Morumsu altın ışık gökten indi ve göz kamaştırıcı güneş ışığı gibi yavaşça yere indi.
O andan itibaren artık sadece bir efsane değildi. O, efsanelerin ve destanların kahramanıydı. Sonunda tarihi yaratmada, karanlıktan kurtulmada, yıkımı hiçliğe indirgemede insanlara önderlik etmişti.
O, Işığın Evladı, insanlar arasında Işık Tanrısı, Tapınak Birliği’nin başkanı, Sonsuzluk ve Yaradılışın İlahi Tahtının sahibi, Liderliğin Zaferinin İlahi Şövalyesi, kahramandı. efsaneler ve destanlar, Long Haochen.
Plop. Long Haochen yavaşça yere indi. Haoyue’nin dönüştüğü zırhın miğferi yoktu, dolayısıyla herkes Long Haochen’in yakışıklı yüzünün oldukça solgun olduğunu görebiliyordu. Austin Griffin’i tamamen öldürmüştü ve insanlar sonunda karanlık çağın bağlarından kurtulmuştu ama yüzünde hiç neşe yoktu. Onun yerine üzüntü vardı.
“Haoyue!” Long Haochen hıçkırıklarını bastırırken bağırdı.
Elindeki sekiz başlı Morumsu Altın Haoyue Kılıcı yere düştüğünde kaybolmuştu. Zırhı, uçup giden mor ışık şeritlerine dönüştü…
Long Haochen sanki umutsuzca bir şeyi yakalamaya çalışıyormuş gibi ellerini vücuduna bastırdı ama başaramadı. Haoyue’nin aurası gittikçe zayıfladı. Yavaş yavaş havada dağıldı.
Koyu altın renkli bir ışık parladı ve Şeytan Tanrı İmparatoru, Long Haochen’den beş metre uzakta belirdi. Kalan iblis güçleri hızla toplandı, Şeytan Tanrı İmparatorunu çevreledi ve en güçlü hükümdarlarını korudu.
Ancak iblislerden gelen hafif siyah sis sürekli olarak havaya dağılırken auraları da hızla zayıflamaya başladı.
Yetmiş iki iblis tanrısı sütununun tamamı artık yok edilmişti. Şeytan Irkının temelleri yok edilmişti. İblis tanrısı sütunlarının yok edilmesiyle diğer alemdeki tüm güç, iblislerden dağılmaya başladı. Karanlıkları ve diğer alemden gelen güçleri dağıldıkça yetişimleri azaldı. Bunlar sadece sıradan iblisler değildi.
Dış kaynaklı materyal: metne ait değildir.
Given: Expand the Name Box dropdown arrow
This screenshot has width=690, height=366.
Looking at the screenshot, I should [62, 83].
Aynı şey Şeytan Tanrı İmparatoru Fengxiu ve Ay Şeytan Tanrısı Agares’in başına da geldi. Aslına bakılırsa güçleri daha da çabuk tükeniyordu.
Fengxiu’nun yüzü Long Haochen’inkinden çok daha solgundu. Dudaklarının köşesinden sürekli koyu mor kan akıyordu. Daha önce Şeytan Ejderha Kılıcına dönüştüğünde ve bir tanrının gücünü serbest bıraktığında, aslında tüm gücünü karanlık unsurunu bastırmak ve Long Haochen üzerinde herhangi bir etkiyi önlemek için kullanmıştı. Dahası, Long Haochen’in silaha aktardığı ışığın saf gücüyle muazzam ruhsal enerjiye dayanması ve dönüştürmesi gerekiyordu. Bu ne kadar zordu! Ancak Şeytan Tanrı İmparatoru, Austin Griffin tamamen yok edilene kadar tüm bunlara dayanmayı başardı.
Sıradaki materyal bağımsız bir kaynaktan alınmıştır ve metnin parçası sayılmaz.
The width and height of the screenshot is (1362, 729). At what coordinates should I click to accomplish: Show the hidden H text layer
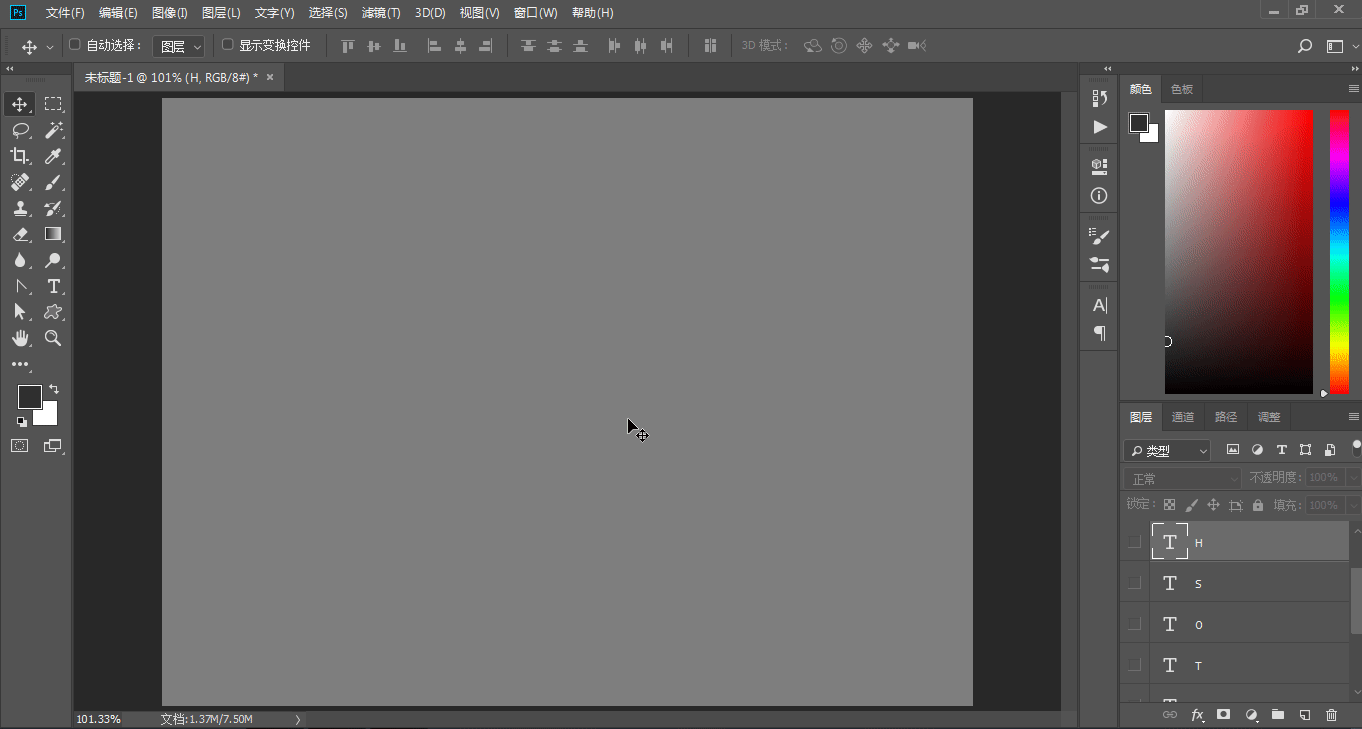point(1134,542)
Şu anda iblislerin bu liderinin yüzü, sanki omuzlarından büyük bir yük kalkmış gibi rahatlamıştı. Tüm iblislere susmalarını işaret etmek için elini kaldırdı. Mor ışık yavaş yavaş vücudundan akarken, orada öylece durdu ve harap olmuş Long Haochen’e sessizce baktı.
Haoyue’nin aurası gittikçe zayıflarken, Long Haochen’in yüzü zaten gözyaşlarıyla kaplıydı. Artık Haoyue’nin hayatının en ufak bir izini bile hissedemiyordu.
Göksel Gazabın Tanrısı, dokuz başlı kimera Austin Griffin haklıydı. Yıkımın başı diğer sekiz kafayla bağlantılıydı. Little Light ve Little Flame’in liderliğindeki sekiz kafanın onu ısırdığı anda Haoyue çoktan Long Haochen’e hayatını teklif etmişti. Austin Griffin’in yaranın olduğu yere yeniden bağlanmasına izin vermezlerse Haoyue’nin hayatı zaman geçtikçe akıp gidecekti.
Austin Griffin’in çekirdeği olan yıkımın liderinin ona hiçbir şey saldırmadığı sürece ölmesi imkansızdı, ancak Haoyue de çekirdeğini kaybettiğinde kesinlikle ölecekti!
Ancak son anda Haoyue, Long Haochen’in Austin Griffin’i öldürmesine yardım etmek için hâlâ tüm gücünü kullandı. Bunun nedeni elbette insanları ne kadar sevdiği ya da bu diyara ne kadar acıdığı değildi. Hepsi sadece Long Haochen içindi!
Korktuğu tek şey Long Haochen’in yaralanmasıydı. Efendisinin ve kardeşinin hayatının tehdit altında olacağından korkuyordu, bu yüzden Long Haochen’in olası tüm sorunları ortadan kaldırmasına yardım etmek için son güçlerini kullandı.